Activity: Look through the entries for the string "height", and copy each line that holds it.
[[ Source records, beginning ]]
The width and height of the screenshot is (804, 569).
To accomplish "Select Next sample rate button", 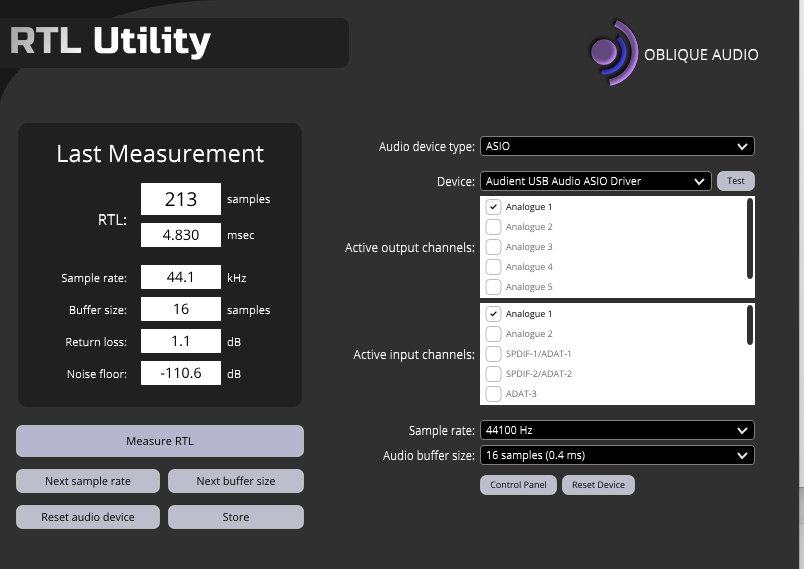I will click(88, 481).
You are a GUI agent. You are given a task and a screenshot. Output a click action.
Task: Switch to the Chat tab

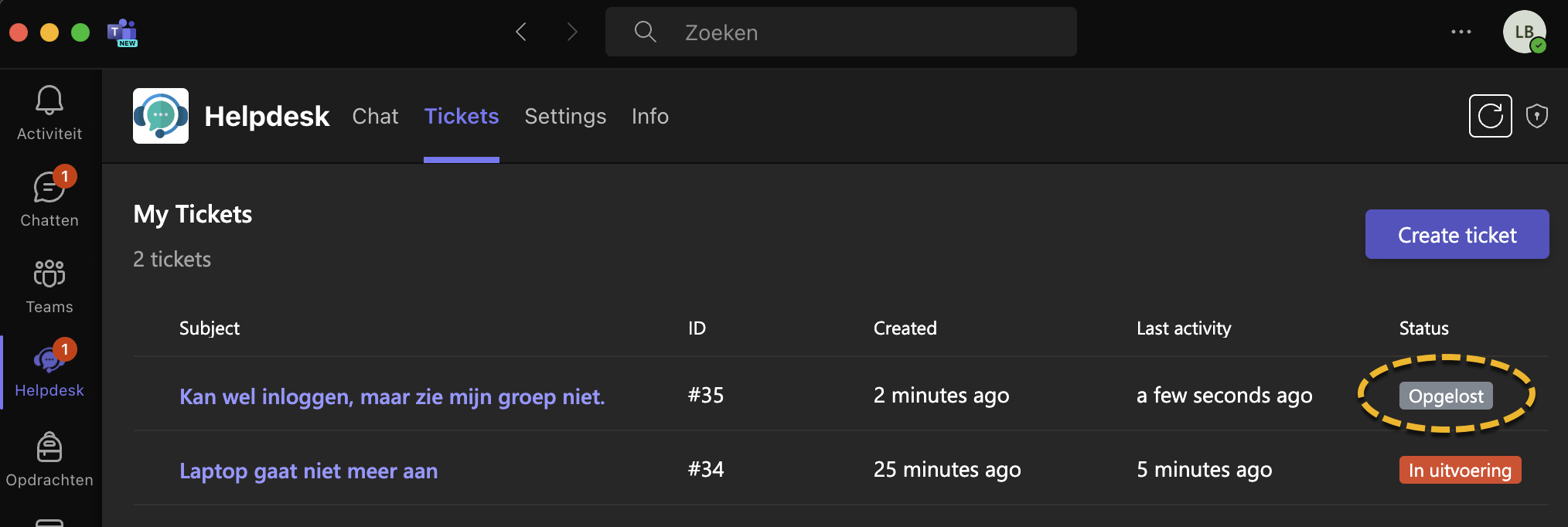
[[ Source records, end ]]
[[ Source records, beginning ]]
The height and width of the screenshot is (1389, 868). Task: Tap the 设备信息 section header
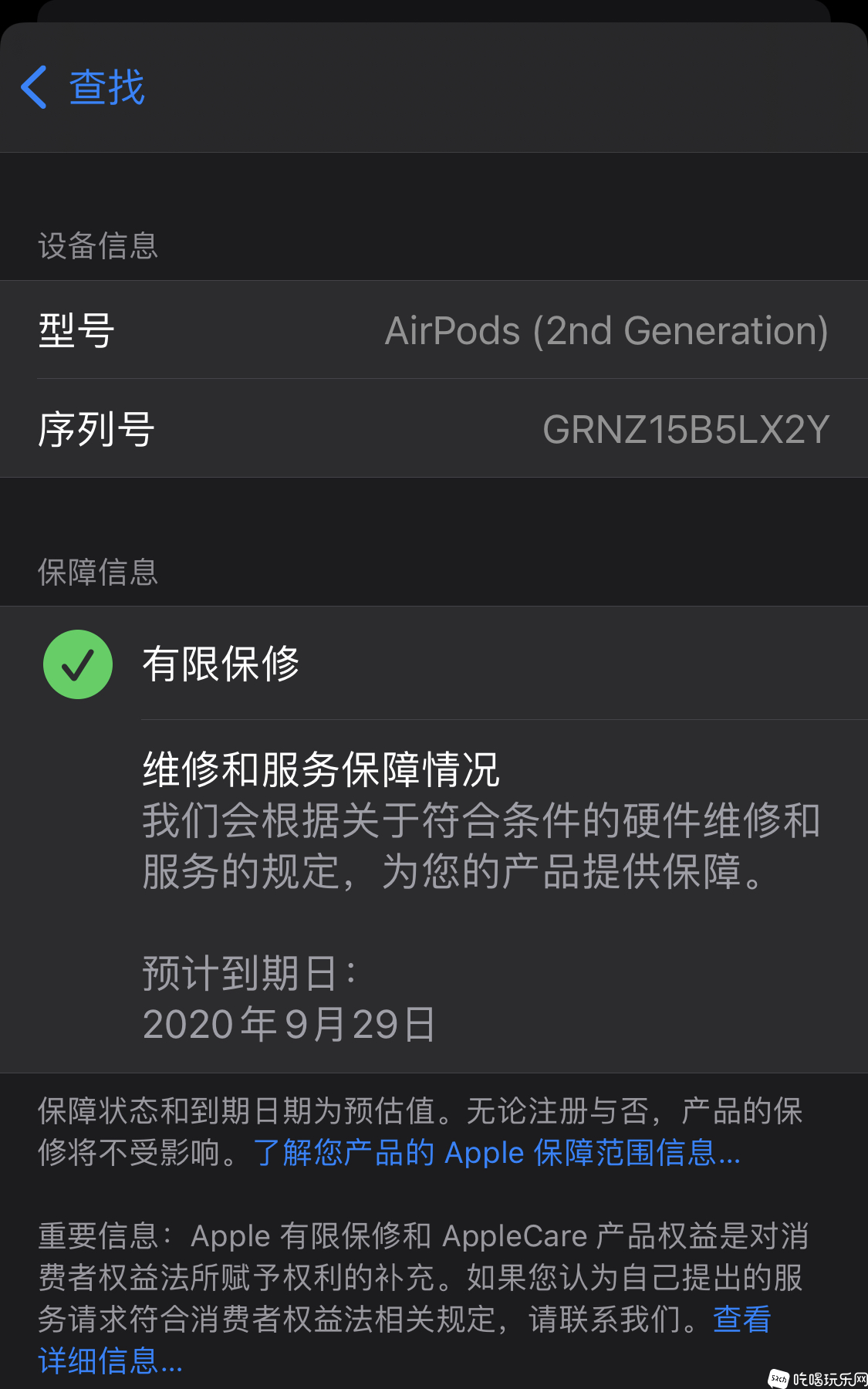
[[ Source records, end ]]
Result of the exercise:
The width and height of the screenshot is (804, 569).
The height and width of the screenshot is (1389, 868). Task: Tap the 设备信息 section header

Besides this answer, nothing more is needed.